Friday 17 February 2012

ASP.Net Themes and Skins

ASP.NET Themes and Skins


ASP.NET Themes and ASP.NET skins are another method of adding style and consistency to ASP.NET pages without managing each page and control separately. Themes and skins are an alternative to using Master Pages.

ASP.NET themes are a unified look which can be applied to every page in a web site. ASP.NET skins are also like a theme, but it can be applied to Controls like Buttons Controls, DropDownList Controls. The following ASP.NET tutorial helps you learn the basics on ASP.NET Themes and ASP.NET Skins with a sample Theme you can build on.

Creating an ASP.NET Theme

Themes and skins are good for adding style and consistency to ASP.NET pages without managing each page and control separately. But in order to use ASP.NET Themes and ASP.NET skins, you should first create and ASP.NET Theme.  ASP.NET by default searches for available themes in a folder called App_Themes. The following steps show you how to create this folder and start a new theme, and design skins for two ASP.NET Controls.

1.    Right click the Project name in the Solution Explorer and select Add ASP.NET Folder - -> Theme from the Context Menu.
 
2.    Rename Theme1 to “myTheme”.
 
3.    Right Click the “myTheme” folder and add a Skin File named customSkin.skin. The customSkin.skin file will open with the default skin template.

4.    At the bottom of the customSkin.skin File, after the “--%>” markup, enter the following skin description code.

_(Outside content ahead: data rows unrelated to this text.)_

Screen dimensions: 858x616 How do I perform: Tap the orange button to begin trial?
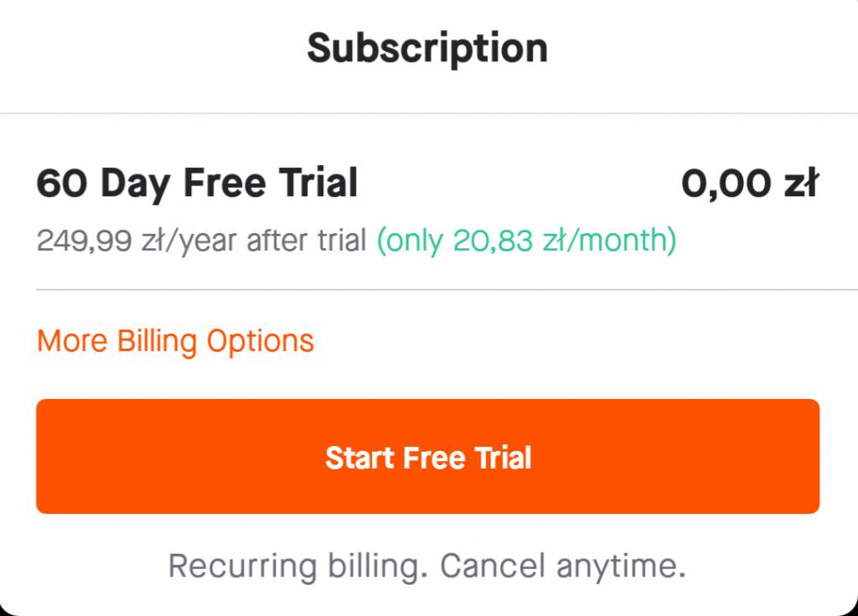(427, 457)
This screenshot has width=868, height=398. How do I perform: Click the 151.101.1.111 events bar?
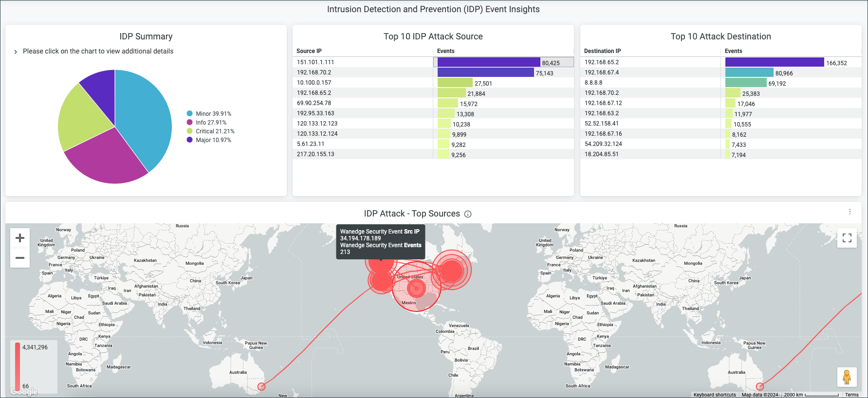point(489,62)
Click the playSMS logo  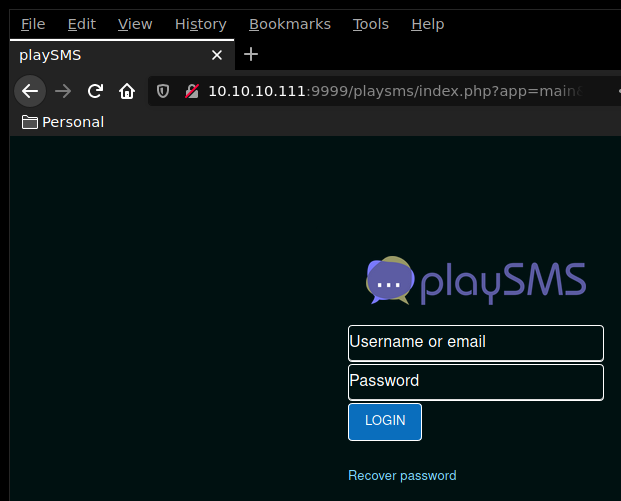(476, 281)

<asp:DropDownList runat="server" CssClass="myCustomStyle" >
</asp:DropDownList>
<asp:Button runat="server" BorderStyle="Dotted" CssClass="myCustomStyle" />

5.    Right Click on the “myTheme” folder and Add a new Style Sheet named “myCustom.css” to the Project.
6.    Add the following Style Class into the “myCustom.css”.

myCustomStyle
{
background-color:#ccffcc;
font-style: italic;
font-family: Arial, Tahoma, 'Trebuchet MS';
font-size: xx-large;
}

Now you have successfully created a skin for an ASP.NET DropDownList Control and a Button Control. The content of the “customSkin.skin” declares that all controls of these types should use the “CssClass” called “myCustom.css”. The “myCustomStyle” class is in the “myCustom.css”.

The Button control has been programmed to use a dotted border style in the “customSkin.skin”. This property isn’t part of the style sheet and therefore applies only to buttons and not to the DropDownList control.

Applying Theme to a Web Site

The best and the fastest way to tell every page and every control in a web site to use a given theme is to code it in the “web.config” file. The following steps show you how to make a theme available site wide.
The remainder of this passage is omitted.